Yes, it was an off-the-cuff comment. But if that's the comment that comes off her cuff, I have serious doubts about how well she understands the situation.
Clinton did NOT say, "If there are schools that are performing poorly, then the state should look hard at whether those schools and the communities they serve are getting the resources they need." That kind of comment would have fit perfectly in the context of the financial issues she was discussing. But she didn't say that. The context actually makes this part seem worse, because she skipped right over the financial issues that she was actually talking about.

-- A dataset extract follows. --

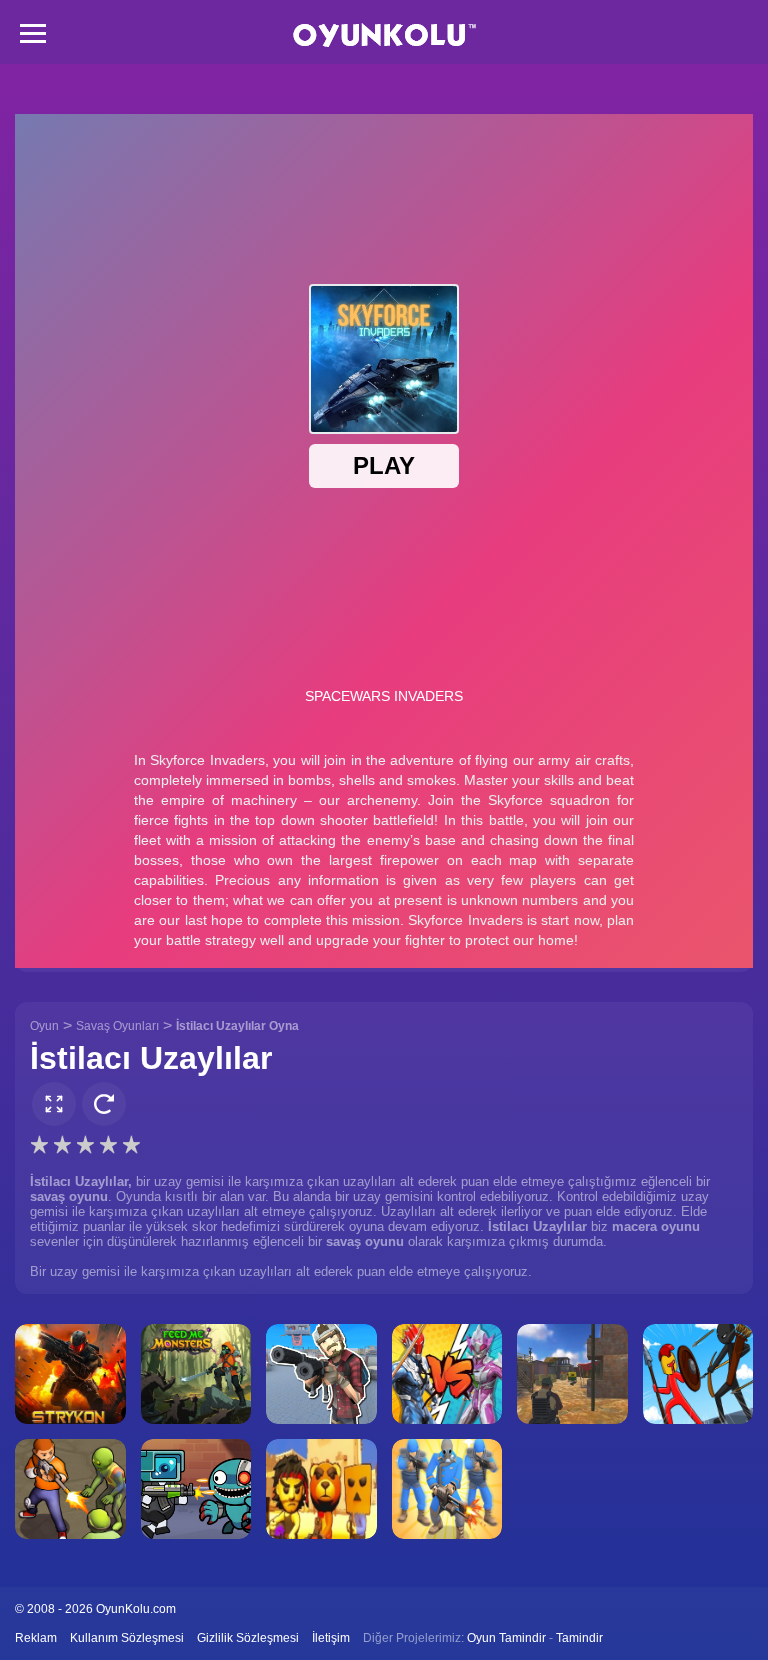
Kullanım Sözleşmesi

Clinton used "below average" as shorthand for low-performing, which indicates a lack of understanding of exactly how schools end up tagged low-performing, and how the stack ranking of schools is pernicious, inaccurate, and guaranteed to always result in schools labeled low-performing (and for that matter, what "below average" really means). The use of false, inaccurate and just-plain-crappy measures to label schools and teachers as successes or failures is central to what's going on in education reform. If she doesn't understand that, she doesn't understand some of the most fundamental problems we're facing.
Clinton's glib use of "wouldn't keep any school open" shows a limited understanding of just what is involved in "closing" a school. What happens to staff? What happens to students? What happens to the community? Clinton shows no awareness of how huge a task she's glibly suggesting, nor does she suggest that there are other options that should be considered long before this nuclear option, which should be at the bottom of the list.
No, I don't think Clinton telegraphed some sort of legislative intent or policy plan. But I do think she opened a window to the bad, incorrect, and damaging assumptions that she carries into her consideration of education. And because of her long and cozy history with privatizers like the Waltons, those bad assumptions are especially troubling.
So, yes, I considered the context, and no, Clinton doesn't deserve a pass on this one. She said a really, really dumb thing. And it is just as dumb in context.